Madame la présidente, madame la ministre, monsieur le président de la commission des affaires culturelles, mes chers collègues, je me réjouis que soit en cours un débat sur l'expérimentation de la gratuité des musées. C'est un débat nécessaire sur un sujet très important qui suscite, comme vous le savez, des avis et des analyses parfois très tranchés, car c'est aussi une question de passion pour des dizaines de milliers de professionnels de la filière.
C'est pourquoi il me semble essentiel que la représentation nationale puisse revenir sur cette question culturelle sensible à l'issue de cette expérimentation, afin d'en tirer tous les enseignements en connaissance de cause, en ne perdant jamais de vue que la plupart des musées français relèvent d'une compétence municipale et, donc, de la politique culturelle et sociale des communes.

### EXERCICE PROPOSÉ 1:
D'après l'extrait, de quelle compétence relèvent la plupart des musées français ?

### DONNÉES DISPONIBLES:

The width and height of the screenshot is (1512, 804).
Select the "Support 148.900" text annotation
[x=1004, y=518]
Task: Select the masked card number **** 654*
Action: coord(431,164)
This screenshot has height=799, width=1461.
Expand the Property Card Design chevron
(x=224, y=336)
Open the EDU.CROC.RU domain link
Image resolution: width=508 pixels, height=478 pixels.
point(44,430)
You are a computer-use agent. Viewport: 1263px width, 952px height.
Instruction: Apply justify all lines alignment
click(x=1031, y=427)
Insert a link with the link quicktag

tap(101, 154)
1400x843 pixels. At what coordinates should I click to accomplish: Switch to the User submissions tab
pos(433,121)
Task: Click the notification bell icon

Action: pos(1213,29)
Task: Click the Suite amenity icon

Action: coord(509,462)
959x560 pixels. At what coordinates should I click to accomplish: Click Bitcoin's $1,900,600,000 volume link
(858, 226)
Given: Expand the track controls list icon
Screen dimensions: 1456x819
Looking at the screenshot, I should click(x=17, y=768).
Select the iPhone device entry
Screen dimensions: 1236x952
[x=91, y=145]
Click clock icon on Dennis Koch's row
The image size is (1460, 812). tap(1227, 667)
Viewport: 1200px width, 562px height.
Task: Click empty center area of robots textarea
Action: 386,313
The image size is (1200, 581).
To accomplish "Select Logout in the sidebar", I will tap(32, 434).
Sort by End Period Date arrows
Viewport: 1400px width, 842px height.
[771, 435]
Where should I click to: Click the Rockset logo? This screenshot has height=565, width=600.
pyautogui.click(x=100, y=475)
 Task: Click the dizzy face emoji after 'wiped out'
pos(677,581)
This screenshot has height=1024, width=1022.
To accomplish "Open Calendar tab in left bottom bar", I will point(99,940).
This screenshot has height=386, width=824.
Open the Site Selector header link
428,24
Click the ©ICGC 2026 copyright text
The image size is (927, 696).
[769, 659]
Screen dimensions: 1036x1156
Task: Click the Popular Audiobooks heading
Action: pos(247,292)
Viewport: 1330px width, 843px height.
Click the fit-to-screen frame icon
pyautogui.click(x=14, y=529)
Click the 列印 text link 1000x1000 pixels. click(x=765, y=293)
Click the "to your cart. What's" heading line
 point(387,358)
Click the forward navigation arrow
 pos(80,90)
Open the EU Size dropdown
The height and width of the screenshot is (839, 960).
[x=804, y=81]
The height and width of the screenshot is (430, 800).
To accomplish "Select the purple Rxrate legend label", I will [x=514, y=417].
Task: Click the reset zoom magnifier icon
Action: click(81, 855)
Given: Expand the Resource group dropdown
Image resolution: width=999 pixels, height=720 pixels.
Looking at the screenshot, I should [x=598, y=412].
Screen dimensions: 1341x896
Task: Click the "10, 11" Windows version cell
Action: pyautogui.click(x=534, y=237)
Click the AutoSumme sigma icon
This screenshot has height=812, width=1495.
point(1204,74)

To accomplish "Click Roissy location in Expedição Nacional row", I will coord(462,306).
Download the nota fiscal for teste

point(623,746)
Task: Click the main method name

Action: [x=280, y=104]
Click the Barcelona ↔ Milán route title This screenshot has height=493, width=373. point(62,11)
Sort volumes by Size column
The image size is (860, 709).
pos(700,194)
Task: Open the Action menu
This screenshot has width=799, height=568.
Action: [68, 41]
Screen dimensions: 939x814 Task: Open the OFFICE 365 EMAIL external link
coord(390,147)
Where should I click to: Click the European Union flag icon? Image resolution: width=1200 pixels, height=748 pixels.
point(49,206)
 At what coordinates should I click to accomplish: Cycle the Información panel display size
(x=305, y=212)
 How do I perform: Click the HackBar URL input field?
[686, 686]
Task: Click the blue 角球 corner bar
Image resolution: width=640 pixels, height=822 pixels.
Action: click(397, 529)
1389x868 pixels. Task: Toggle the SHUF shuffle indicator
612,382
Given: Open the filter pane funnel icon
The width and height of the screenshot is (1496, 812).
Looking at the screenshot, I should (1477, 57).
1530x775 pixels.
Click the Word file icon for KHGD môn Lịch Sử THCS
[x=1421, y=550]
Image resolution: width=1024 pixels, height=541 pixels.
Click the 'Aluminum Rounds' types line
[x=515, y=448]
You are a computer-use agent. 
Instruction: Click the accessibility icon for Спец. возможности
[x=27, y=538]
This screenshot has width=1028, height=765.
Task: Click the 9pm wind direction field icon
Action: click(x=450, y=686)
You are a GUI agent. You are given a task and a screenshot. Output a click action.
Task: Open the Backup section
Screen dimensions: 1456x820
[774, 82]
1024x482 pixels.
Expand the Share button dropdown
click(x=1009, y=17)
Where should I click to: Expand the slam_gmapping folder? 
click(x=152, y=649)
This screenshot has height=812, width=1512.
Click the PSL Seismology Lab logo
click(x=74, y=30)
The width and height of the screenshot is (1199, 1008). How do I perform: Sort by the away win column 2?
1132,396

### EXERCICE PROPOSÉ 2:
Transcris en liste JSON de chaînes, une chaîne par ligne et sans les lignes vides, la partie du listing qui commence à la ligne contenant « This screenshot has height=812, width=1512. » et va jusqu'à la fin du listing.

### CORRIGÉ DE L'EXERCICE 1:
Ils relèvent d'une compétence municipale.

### CORRIGÉ DE L'EXERCICE 2:
[
  "This screenshot has height=812, width=1512.",
  "Click the PSL Seismology Lab logo",
  "click(x=74, y=30)",
  "The width and height of the screenshot is (1199, 1008). How do I perform: Sort by the away win column 2?",
  "1132,396"
]